Siate prudenti come serpenti e semplici come colombe.
Matteo, 10, 16
Carissimi.
Con il mese di febbraio entriamo nell’ultima parte di questo lungo inverno nell’attesa della primavera. Il tempo, con l’avvicendarsi delle stagioni, ci stimola a meditare sulla nostra vita. Su come impostare al meglio il nostro cammino.
Come le stagioni ci insegnano, ogni cosa esige il suo tempo. Così il ciclo della natura che segue le stagioni. Le stesse stagioni che seguono un determinato clima. E così via. La vita dell’uomo, che è inserita in questo ciclo naturale, vive pure essa di rimando, o direttamente, la stessa dinamica.
Oggi parleremo della prudenza, che è intimamente legata alla pazienza: una importante decisione merita sempre di essere soppesata, valutata con attenzione e discernimento. Quindi, è questa una virtù dove vengono richiesti il tempo e la pazienza.
Abitualmente, noi usiamo la parola prudenza con un’accezione quasi negativa, quando vogliamo definire qualcuno come un furbacchione o una vecchia volpe. E invece della parola prudente usiamo espressioni quali “diplomatico”, “ragionevole”, “saggio”, “intelligente”..ecc.. A volte, quindi, la prudenza diventa sinonimo di furberia, in altre parole quella capacità di inventare modi per raggirare l’altro: si confonde così il bene (prudenza) con il male (furberia).
La prudenza ha a che fare con il bene e nella fattispecie con la delicatezza, la grazia e la saggezza. Essa segna l’amore e la sensibilità per il particolare, per il dettaglio, per poter poi cogliere tutto nell’insieme. Essa serve primariamente alla formazione della coscienza e a dare quindi giudizi giusti sulle realtà che ci circondano. Ella ci aiuta a leggere con equilibrio la realtà quotidiana della vita e a mettere in rapporto il vero con il bene. Ecco perché è da considerarsi radice di tutte le virtù. Perché a tutte le altre virtù ella fornisce l’orientamento.
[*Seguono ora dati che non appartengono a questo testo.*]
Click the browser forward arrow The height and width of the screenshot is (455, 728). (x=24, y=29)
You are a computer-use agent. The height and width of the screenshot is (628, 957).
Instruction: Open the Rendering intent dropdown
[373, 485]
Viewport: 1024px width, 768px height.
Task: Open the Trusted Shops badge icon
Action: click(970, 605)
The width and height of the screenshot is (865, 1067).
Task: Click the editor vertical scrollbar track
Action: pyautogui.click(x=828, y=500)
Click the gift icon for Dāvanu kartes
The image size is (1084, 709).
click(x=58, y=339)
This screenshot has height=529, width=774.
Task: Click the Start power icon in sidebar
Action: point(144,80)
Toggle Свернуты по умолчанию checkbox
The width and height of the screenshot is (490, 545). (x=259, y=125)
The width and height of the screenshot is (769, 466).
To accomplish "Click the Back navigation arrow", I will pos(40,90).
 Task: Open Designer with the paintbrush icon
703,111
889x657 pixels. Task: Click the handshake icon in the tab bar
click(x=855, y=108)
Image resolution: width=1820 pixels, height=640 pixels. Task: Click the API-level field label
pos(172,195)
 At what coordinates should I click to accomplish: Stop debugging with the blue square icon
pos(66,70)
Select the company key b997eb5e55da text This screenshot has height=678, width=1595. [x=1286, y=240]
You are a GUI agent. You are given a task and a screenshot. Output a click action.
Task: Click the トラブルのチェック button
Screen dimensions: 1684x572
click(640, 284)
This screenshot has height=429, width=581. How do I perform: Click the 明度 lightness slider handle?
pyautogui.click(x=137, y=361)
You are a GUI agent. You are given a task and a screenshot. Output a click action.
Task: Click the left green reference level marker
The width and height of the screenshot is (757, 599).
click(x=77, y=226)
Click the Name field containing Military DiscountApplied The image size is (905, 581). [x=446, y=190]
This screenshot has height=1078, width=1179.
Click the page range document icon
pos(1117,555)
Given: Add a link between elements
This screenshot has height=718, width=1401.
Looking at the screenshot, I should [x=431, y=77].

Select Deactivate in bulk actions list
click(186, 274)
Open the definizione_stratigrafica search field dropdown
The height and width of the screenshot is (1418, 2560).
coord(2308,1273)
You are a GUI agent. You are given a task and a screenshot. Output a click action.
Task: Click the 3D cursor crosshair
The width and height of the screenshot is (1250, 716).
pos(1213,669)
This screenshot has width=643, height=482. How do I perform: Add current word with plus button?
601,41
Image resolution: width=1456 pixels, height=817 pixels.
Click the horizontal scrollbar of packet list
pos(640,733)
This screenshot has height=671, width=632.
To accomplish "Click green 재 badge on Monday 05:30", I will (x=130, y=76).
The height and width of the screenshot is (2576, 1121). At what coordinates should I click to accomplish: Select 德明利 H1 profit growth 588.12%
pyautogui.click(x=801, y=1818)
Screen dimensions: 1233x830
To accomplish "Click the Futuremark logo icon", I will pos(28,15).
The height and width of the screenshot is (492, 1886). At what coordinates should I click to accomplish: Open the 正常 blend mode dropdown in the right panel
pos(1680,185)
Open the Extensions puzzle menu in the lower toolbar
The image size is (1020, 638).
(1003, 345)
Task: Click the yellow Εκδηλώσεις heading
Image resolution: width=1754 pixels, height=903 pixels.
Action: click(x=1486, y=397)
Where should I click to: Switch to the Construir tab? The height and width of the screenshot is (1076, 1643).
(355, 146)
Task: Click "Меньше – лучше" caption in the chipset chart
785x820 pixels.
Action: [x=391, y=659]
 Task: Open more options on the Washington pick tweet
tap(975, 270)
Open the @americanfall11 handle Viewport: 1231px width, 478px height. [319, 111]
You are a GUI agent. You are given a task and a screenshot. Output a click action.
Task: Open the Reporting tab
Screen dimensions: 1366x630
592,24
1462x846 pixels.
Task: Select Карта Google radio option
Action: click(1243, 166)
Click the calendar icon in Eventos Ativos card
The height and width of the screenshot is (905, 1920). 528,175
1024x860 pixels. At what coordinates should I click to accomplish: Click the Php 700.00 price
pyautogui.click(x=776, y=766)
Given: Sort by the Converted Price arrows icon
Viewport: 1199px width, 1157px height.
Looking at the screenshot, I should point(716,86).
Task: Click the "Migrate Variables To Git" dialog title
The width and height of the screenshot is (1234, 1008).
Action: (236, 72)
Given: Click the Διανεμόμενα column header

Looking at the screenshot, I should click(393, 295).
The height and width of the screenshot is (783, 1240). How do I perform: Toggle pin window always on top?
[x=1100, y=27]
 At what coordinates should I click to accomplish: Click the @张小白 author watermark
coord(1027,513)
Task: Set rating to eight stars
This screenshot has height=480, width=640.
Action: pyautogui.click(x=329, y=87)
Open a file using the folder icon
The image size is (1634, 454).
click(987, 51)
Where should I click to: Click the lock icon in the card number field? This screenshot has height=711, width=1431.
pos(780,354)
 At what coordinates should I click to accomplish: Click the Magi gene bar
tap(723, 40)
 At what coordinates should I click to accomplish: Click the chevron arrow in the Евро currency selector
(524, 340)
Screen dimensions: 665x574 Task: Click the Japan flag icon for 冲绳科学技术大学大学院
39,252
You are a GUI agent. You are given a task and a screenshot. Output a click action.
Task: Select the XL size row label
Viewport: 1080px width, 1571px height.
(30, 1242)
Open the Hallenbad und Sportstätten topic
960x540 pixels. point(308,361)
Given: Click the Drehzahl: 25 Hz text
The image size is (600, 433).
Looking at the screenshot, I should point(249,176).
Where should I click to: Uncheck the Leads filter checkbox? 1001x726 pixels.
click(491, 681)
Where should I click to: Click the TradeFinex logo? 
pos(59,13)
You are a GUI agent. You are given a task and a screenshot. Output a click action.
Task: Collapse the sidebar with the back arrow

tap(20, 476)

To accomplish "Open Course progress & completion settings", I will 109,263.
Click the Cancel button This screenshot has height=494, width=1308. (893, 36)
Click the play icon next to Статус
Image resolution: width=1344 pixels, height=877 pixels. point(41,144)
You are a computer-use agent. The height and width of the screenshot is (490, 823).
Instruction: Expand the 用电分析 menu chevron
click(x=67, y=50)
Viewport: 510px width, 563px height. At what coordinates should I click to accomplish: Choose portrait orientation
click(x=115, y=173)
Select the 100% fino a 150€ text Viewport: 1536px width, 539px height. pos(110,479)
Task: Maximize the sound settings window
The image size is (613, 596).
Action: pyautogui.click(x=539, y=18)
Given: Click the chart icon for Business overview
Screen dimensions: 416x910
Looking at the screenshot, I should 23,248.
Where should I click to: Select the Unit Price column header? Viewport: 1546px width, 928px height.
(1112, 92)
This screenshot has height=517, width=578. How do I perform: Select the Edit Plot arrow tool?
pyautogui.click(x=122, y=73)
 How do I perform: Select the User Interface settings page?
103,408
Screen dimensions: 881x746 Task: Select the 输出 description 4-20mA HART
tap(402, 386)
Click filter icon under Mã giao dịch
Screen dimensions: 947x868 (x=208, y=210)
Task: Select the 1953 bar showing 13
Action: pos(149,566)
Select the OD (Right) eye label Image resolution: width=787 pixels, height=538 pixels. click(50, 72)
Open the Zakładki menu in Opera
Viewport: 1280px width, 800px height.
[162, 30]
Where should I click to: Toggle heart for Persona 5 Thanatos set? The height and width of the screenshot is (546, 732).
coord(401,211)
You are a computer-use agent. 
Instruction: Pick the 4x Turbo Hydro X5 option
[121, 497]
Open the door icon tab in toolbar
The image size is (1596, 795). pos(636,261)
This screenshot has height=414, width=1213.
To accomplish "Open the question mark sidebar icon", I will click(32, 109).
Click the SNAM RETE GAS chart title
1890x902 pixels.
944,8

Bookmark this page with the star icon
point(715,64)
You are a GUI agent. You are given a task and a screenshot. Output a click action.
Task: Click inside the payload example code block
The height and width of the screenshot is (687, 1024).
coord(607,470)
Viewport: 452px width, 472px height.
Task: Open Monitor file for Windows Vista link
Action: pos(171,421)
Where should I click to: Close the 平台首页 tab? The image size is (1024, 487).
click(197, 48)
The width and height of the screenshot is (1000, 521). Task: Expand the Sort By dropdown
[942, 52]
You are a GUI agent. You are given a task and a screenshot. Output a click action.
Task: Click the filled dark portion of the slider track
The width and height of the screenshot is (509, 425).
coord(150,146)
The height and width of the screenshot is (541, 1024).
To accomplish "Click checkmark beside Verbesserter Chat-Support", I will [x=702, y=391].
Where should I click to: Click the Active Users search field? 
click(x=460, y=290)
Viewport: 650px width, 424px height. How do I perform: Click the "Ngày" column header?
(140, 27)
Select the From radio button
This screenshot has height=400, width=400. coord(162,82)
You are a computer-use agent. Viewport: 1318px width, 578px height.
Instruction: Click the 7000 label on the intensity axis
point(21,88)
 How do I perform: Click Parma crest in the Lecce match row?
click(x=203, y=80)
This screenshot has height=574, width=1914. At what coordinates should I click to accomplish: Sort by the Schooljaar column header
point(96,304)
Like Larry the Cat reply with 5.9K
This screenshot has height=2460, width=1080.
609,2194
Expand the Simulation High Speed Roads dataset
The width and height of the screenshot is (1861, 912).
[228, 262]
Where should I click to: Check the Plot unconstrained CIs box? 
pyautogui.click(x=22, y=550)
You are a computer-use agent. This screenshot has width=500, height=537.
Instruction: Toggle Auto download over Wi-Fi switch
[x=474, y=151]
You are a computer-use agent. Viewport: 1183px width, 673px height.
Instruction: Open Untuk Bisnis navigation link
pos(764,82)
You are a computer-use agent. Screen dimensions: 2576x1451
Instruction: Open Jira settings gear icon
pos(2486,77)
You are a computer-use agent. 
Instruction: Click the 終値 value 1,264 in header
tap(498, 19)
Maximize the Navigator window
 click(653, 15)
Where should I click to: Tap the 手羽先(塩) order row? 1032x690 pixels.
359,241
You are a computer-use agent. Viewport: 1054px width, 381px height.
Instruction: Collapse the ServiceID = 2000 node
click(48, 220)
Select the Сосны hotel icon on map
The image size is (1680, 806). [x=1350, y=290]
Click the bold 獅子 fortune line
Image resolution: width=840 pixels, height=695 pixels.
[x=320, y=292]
Essere prudenti non significa sapere tutto. Non significa dare risposte a tutto. Vuol dire imparare a porre le domande giuste. Colui che offre risposte a tutto non è saggio, bensì saccente. Ecco allora che prudenza vuol anche dire anche imparare dagli errori commessi. Ma, come individuare gli errori?
La parola sapienza, che qui considereremo come sinonimo di prudenza, viene dal latino sapere, che vuol dire sapore, gusto. E la prudenza, presa in questa accezione, ci fa proprio entrare nella dimensione del gusto delle cose. E’ come se fossimo chiamati a mangiare e ruminare le situazioni, i pensieri. A riflettere. In che modo? Imparando a fare discernimento.
Il discernimento non si impara così, semplicemente. E’ un’arte che va affinata lentamente e con l’esperienza. Ecco perché nella vita cristiana è necessario fare riferimento a qualcun altro per fare un serio cammino: un padre o una madre spirituale, un confidente più esperto di noi, qualcuno che nel cammino è più avanti di noi e che noi riconosciamo come un sicuro riferimento nella vita. Da soli difficilmente impariamo quest’arte.
La virtù della prudenza ci ricorda così, per l’ennesima volta, che nella vita cristiana autentica non si cammina da soli. Ma che abbiamo sempre bisogno degli altri. Per imparare a leggere la nostra vita e quella degli altri con una prospettiva un po’ più ampia di quella nostra, piccina. Con gli occhi di Colui che ci ha amati, creati e redenti.